TASK
Needed from the data below: every line from the one with "1920x800 pixels." up to and including the one with "Task: Open the Inflation post recent action", repeated exactly and with nothing else.

DATA SUPPLIED
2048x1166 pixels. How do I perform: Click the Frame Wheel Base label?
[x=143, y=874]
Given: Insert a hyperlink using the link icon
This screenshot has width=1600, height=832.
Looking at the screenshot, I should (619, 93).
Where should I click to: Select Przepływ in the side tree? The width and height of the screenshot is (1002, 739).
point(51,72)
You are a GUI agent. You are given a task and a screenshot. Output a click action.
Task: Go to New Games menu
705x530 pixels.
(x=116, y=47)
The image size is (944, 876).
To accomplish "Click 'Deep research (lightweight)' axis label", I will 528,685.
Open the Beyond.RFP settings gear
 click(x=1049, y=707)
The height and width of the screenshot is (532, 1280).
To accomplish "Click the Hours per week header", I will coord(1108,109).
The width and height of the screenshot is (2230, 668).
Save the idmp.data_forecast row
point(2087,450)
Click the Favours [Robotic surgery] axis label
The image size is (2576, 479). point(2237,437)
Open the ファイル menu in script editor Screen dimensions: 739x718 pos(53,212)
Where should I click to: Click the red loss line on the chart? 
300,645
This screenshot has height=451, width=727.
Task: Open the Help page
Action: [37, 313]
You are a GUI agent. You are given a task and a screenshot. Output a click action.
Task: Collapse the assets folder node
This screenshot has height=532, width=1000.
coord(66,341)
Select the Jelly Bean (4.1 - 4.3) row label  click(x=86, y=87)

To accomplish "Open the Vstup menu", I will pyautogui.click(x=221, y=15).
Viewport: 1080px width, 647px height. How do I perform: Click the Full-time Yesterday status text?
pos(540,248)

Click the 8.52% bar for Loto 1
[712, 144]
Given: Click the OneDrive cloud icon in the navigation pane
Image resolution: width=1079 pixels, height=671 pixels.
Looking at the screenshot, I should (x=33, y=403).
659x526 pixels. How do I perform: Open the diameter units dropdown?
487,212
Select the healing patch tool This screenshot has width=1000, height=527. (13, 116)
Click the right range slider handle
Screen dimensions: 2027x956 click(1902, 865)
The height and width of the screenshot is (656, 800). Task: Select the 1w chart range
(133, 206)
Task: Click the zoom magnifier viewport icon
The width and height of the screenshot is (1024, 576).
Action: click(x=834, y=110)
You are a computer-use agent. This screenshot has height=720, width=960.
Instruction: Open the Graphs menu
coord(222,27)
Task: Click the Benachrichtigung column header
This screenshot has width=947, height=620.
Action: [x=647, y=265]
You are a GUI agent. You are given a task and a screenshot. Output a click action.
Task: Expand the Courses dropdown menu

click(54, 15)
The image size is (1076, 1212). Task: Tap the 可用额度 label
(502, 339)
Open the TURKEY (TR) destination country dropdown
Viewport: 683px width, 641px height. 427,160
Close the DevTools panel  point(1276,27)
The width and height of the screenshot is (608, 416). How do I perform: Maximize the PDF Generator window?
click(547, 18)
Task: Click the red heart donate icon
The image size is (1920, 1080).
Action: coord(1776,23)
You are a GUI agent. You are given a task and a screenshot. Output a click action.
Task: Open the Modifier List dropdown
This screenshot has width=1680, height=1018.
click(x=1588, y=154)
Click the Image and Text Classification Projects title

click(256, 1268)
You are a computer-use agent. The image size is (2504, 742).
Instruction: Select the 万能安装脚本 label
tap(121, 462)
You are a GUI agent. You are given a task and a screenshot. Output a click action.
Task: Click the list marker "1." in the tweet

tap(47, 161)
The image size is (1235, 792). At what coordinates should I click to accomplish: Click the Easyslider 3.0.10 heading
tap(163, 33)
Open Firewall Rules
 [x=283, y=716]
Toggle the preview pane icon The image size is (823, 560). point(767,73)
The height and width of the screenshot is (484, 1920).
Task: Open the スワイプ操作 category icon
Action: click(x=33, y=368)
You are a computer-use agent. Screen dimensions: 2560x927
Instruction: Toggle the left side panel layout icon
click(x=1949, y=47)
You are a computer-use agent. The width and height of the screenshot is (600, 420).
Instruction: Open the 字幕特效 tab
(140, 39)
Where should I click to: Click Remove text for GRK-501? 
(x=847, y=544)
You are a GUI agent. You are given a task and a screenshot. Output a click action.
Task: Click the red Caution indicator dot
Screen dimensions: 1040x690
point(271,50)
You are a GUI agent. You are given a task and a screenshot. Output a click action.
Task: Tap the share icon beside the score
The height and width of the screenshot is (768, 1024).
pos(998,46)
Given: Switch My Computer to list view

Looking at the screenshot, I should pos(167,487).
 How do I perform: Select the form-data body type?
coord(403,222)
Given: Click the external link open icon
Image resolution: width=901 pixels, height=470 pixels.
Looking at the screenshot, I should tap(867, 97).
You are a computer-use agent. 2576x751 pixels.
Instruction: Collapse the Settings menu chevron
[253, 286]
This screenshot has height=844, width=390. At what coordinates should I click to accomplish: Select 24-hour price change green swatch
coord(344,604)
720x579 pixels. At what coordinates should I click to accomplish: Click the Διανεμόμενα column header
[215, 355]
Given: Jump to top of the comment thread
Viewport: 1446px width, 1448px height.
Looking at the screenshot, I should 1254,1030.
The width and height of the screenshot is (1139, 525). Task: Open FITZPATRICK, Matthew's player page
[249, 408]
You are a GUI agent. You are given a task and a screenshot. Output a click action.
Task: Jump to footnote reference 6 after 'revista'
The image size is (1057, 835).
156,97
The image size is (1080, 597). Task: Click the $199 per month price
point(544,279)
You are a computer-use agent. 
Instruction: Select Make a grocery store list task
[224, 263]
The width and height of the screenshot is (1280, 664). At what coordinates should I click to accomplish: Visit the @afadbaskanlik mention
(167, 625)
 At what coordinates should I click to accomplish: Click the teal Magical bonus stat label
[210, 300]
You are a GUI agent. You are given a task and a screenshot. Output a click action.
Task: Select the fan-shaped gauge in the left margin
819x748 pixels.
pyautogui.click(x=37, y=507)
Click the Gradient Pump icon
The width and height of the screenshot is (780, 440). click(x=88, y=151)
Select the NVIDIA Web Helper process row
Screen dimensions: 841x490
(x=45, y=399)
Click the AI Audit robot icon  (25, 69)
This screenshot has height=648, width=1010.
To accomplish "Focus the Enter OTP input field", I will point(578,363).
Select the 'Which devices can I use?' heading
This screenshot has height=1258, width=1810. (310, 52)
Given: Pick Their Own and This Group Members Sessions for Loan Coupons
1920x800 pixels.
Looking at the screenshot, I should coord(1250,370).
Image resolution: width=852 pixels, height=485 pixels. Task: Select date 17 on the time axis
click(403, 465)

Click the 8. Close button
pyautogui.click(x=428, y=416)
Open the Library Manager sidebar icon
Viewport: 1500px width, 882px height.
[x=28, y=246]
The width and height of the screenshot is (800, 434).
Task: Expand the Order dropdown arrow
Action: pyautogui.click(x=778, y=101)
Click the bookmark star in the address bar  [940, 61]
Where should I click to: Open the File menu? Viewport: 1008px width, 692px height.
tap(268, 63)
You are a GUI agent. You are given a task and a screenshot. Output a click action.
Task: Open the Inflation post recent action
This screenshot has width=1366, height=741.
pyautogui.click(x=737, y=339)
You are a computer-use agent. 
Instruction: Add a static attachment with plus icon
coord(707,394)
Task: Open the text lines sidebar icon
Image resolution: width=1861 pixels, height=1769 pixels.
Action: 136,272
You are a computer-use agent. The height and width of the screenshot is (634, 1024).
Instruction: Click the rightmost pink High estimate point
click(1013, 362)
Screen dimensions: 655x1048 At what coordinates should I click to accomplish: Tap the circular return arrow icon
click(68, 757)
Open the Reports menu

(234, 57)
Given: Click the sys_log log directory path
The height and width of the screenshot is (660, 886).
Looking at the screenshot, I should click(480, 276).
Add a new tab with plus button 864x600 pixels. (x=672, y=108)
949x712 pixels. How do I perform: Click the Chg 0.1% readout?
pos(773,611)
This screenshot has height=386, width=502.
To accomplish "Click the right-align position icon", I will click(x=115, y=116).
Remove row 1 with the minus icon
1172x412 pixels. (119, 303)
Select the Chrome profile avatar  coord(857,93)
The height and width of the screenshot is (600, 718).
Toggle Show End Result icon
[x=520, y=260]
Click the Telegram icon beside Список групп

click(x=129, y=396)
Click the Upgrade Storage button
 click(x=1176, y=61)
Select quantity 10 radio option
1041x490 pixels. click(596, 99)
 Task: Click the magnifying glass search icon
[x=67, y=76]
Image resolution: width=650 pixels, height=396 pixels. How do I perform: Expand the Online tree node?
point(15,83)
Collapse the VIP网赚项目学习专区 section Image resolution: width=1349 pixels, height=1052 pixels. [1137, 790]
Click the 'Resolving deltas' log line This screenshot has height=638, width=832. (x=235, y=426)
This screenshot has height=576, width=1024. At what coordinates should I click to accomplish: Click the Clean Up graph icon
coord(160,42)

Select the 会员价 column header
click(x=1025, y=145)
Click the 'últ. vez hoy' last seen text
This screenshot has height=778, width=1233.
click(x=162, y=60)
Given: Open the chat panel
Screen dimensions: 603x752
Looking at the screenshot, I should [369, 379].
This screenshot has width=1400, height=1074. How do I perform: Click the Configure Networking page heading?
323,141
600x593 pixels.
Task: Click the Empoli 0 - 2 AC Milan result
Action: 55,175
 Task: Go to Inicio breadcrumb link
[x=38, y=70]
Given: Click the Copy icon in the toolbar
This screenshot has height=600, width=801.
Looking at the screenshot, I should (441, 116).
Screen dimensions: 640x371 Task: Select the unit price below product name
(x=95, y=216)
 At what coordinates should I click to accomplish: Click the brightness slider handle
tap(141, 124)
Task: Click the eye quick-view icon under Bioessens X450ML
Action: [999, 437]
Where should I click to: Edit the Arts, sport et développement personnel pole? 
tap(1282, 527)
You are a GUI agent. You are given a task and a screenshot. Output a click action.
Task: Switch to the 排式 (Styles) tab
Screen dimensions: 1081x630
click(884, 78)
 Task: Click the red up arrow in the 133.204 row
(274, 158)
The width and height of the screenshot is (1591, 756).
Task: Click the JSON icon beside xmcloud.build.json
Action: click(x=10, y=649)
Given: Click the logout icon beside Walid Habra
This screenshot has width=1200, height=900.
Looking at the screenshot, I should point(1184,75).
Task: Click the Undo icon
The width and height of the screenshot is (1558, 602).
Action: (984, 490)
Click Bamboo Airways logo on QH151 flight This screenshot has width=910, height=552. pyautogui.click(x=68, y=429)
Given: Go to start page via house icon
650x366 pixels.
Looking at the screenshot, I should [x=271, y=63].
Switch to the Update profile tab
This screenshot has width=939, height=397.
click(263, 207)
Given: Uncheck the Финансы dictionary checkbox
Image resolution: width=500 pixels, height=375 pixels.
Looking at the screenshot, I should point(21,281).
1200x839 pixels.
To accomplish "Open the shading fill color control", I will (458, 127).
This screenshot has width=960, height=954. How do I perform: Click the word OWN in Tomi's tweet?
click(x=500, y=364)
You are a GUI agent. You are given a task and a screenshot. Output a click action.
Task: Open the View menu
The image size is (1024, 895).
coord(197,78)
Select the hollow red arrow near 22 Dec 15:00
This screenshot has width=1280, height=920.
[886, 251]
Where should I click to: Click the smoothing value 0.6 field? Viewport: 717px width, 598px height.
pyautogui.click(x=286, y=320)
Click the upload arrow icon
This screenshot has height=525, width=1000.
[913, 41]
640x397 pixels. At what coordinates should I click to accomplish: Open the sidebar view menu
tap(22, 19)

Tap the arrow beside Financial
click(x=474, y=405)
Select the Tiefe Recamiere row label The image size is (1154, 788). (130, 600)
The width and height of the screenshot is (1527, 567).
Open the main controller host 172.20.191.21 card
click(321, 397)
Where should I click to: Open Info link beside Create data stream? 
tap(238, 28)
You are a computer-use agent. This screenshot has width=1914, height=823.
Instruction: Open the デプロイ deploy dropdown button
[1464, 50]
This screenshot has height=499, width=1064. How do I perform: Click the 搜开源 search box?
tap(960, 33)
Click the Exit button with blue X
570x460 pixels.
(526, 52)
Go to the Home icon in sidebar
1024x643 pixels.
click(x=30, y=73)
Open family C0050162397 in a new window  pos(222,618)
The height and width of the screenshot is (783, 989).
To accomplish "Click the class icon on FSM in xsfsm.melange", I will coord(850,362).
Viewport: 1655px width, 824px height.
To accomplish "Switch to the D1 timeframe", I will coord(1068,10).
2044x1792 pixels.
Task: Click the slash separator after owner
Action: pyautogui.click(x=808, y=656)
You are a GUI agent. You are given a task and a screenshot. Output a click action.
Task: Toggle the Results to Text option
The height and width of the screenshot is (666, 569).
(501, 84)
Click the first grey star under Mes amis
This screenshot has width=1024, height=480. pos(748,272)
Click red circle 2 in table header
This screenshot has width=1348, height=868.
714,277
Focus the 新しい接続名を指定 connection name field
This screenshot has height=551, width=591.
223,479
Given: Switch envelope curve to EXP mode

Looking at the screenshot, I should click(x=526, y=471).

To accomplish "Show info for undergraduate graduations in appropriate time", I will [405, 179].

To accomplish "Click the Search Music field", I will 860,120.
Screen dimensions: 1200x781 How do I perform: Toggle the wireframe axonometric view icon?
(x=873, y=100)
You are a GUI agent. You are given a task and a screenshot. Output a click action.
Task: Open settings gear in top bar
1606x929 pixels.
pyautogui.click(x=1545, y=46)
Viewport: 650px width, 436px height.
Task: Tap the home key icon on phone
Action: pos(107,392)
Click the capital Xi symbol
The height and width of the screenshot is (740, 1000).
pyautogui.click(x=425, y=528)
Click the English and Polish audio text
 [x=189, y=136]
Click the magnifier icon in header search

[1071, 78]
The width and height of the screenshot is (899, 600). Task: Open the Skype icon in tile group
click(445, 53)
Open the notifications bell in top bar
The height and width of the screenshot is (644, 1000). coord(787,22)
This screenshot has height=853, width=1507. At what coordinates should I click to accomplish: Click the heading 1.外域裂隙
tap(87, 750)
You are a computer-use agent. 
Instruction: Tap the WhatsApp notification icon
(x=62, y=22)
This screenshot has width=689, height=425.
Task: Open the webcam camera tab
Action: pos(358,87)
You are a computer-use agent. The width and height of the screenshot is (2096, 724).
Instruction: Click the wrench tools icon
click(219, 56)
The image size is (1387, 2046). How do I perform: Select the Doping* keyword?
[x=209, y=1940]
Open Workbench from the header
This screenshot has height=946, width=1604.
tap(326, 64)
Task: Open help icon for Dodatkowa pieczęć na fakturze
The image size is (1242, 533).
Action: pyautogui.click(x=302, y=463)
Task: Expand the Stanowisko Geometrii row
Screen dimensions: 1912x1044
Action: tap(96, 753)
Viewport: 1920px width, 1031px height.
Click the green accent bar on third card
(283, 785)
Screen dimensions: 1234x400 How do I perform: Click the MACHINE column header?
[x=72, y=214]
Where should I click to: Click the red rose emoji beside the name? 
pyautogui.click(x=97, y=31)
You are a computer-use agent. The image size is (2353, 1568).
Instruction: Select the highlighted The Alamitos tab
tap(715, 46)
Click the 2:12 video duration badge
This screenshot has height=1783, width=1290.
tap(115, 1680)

EXERCISE RESULT
1920x800 pixels.
Looking at the screenshot, I should coord(1250,370).
Image resolution: width=852 pixels, height=485 pixels. Task: Select date 17 on the time axis
click(403, 465)

Click the 8. Close button
pyautogui.click(x=428, y=416)
Open the Library Manager sidebar icon
Viewport: 1500px width, 882px height.
[x=28, y=246]
The width and height of the screenshot is (800, 434).
Task: Expand the Order dropdown arrow
Action: pyautogui.click(x=778, y=101)
Click the bookmark star in the address bar  [940, 61]
Where should I click to: Open the File menu? Viewport: 1008px width, 692px height.
tap(268, 63)
You are a GUI agent. You are given a task and a screenshot. Output a click action.
Task: Open the Inflation post recent action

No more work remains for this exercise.